Why Should I Hire a CTO?

by Jenny Karkowski · Published on June 18, 2020

Benefits of working with a cto

Technology plays an impactful role in all businesses these days, leading to more businesses seeking technical guidance from a Chief Technology Officer or Chief Technical Officer, commonly referred to as CTO.

A CTO’s job is to be the person you go to when you have a question about anything related to technology. Generally, they are responsible for developing a company’s technological background, providing technical leadership, and creating innovative solutions.

Once your organization reaches a certain size, having a CTO in your organization is just as important as having a lawyer and accountant. A lawyer looks out for your legal risk. An accountant looks out for your financial risk. A CTO looks out for your technical risks, including any unpaid technical debt and new technologies you should be incorporating into your organization.

What roles does a CTO perform?

A Futurologist CTO is seen as a thought leader and is responsible for aligning the IT strategy with the business strategy in order to gain competitive edge and establish new business. They are responsible for building tech within an organization to impact innovation and accelerate growth.

An Operational and Managerial CTO builds out technologies while managing development teams or software engineers. Oftentimes they’re brought in at the early stages of a company, sometimes as co-founder, to define the technological strategy, drive innovation, and build teams.

An External-Facing CTO is focused on using technology to enhance client relationships. This role isn’t involved in the day-to-day operations of supporting internal systems but instead focuses on the technology needed to provide better experiences for customers.

Defining these roles doesn’t mean they’re defined, if that makes sense. A CTO’s role is fluid, oftentimes a combination of roles, and certainly isn’t limited to the responsibilities listed above.

My business isn’t centered in the tech industry. What can I gain from working with a CTO?

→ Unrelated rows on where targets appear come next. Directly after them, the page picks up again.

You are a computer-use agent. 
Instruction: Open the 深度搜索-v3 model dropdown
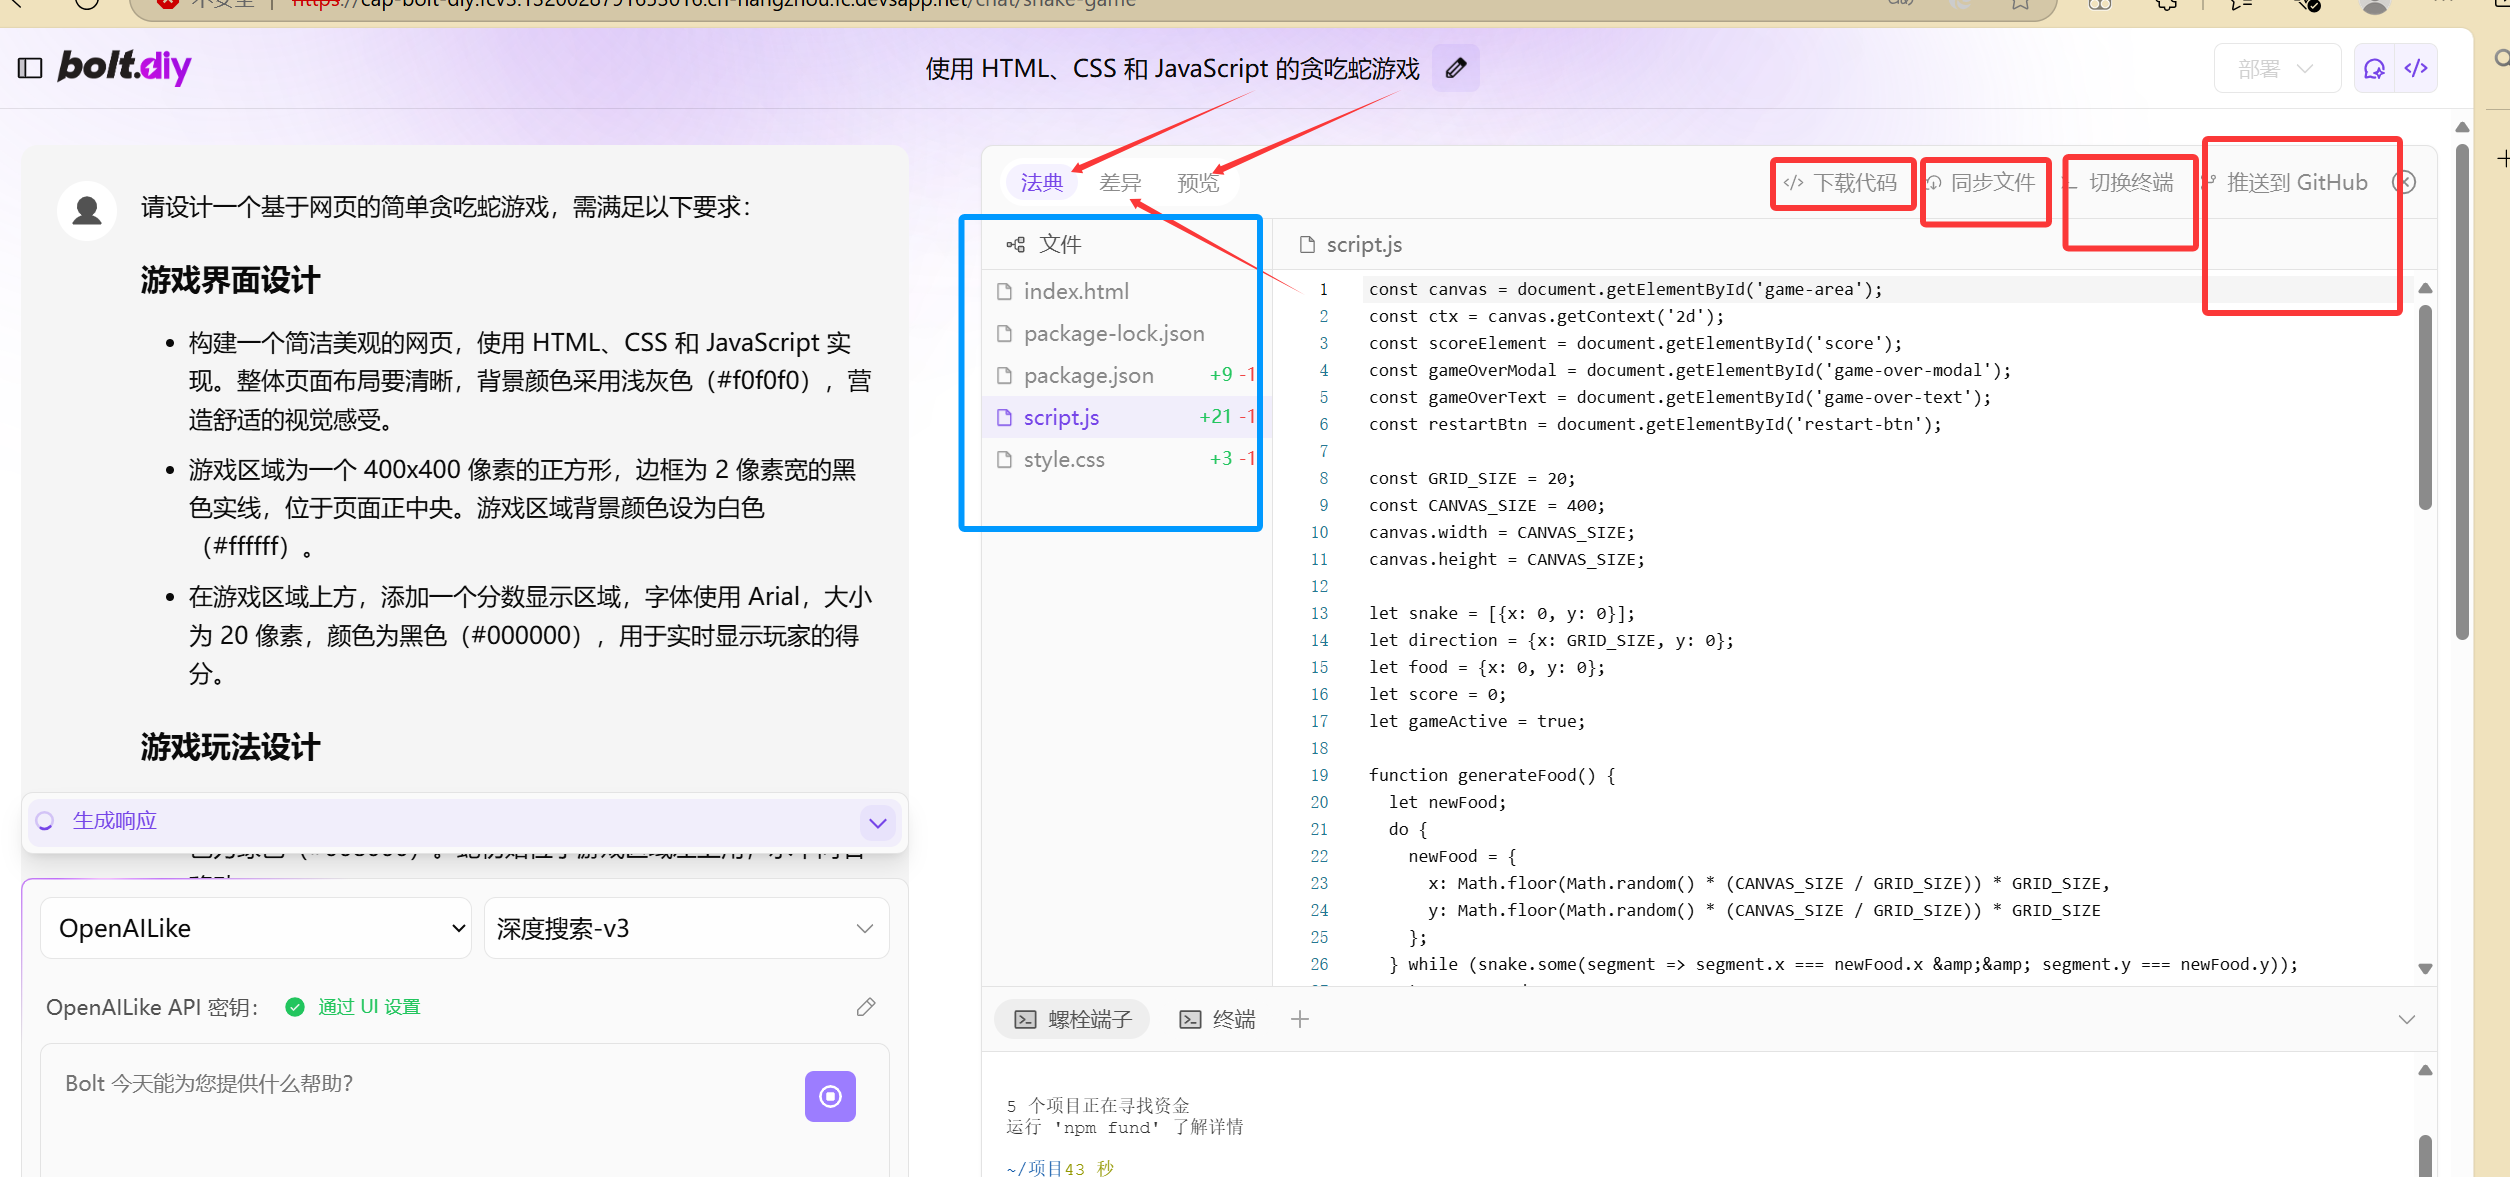tap(684, 928)
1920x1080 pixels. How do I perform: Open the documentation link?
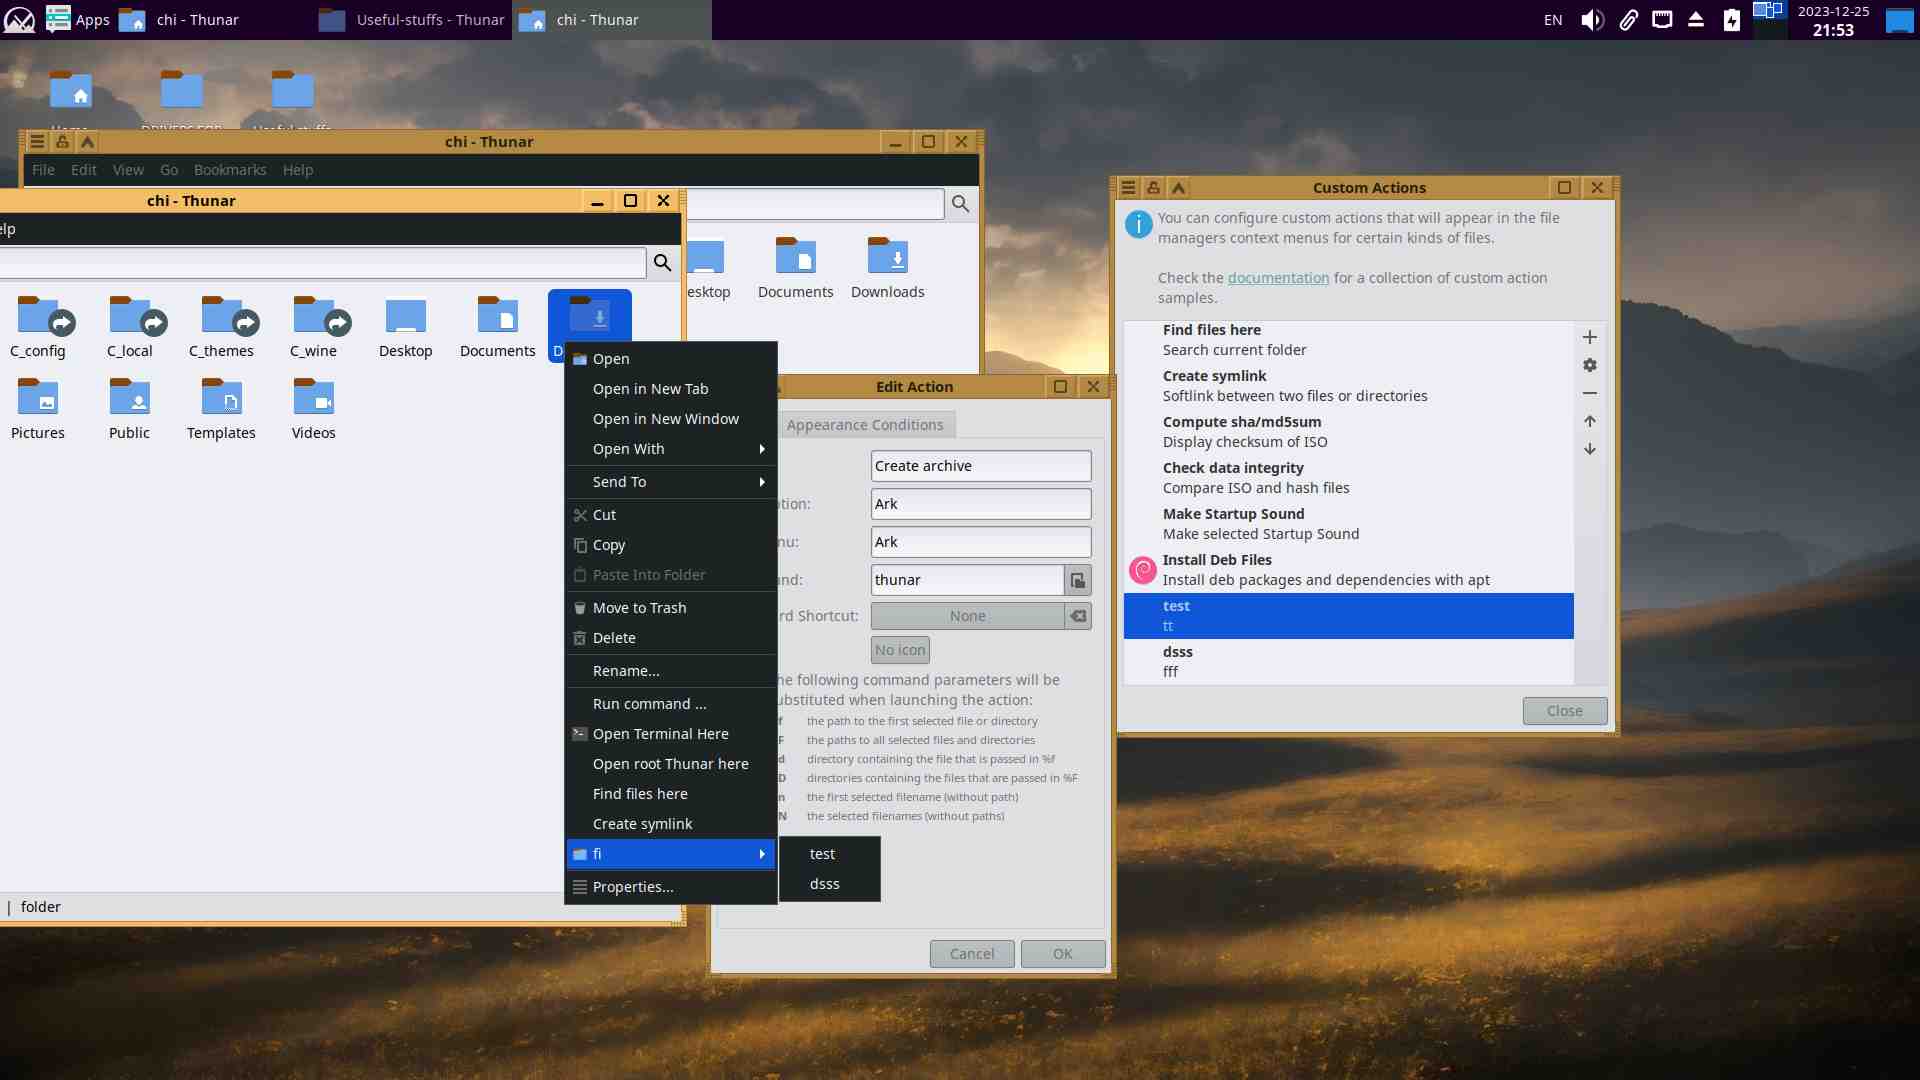[x=1278, y=278]
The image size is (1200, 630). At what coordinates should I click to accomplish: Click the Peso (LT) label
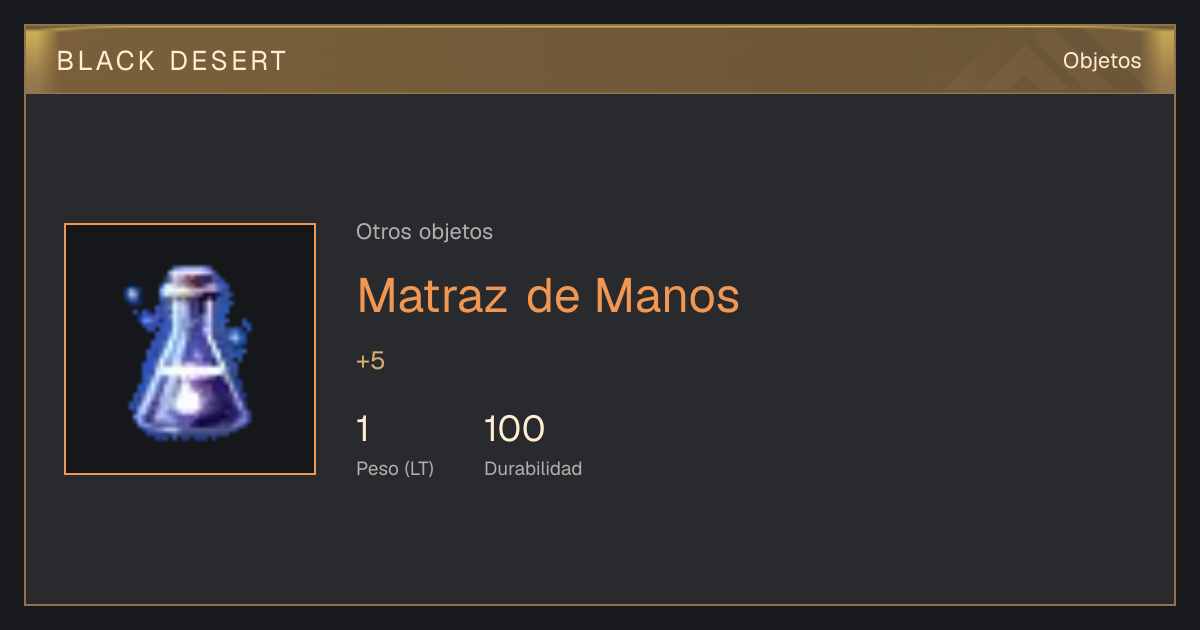[395, 468]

Whether you’re a newly-founded startup, an established venture looking to scale, or an industry leader looking to innovate, working with a CTO makes certain the right technologies align with your strategic goals. Here are ways your organization can benefit from working with a CTO (even if you don’t identify as “technical”):

Competitive Edge

As technology constantly changes, tech needs within organizations shift, leaving room for innovation. Those that fail to adapt are often left in the dust.

High-level expertise

Jim Rohn once said, “You are the average of the five people you spend the most time with.”

In business, your organization is the sum of the 5 people you work with most, so make these 5 people experts.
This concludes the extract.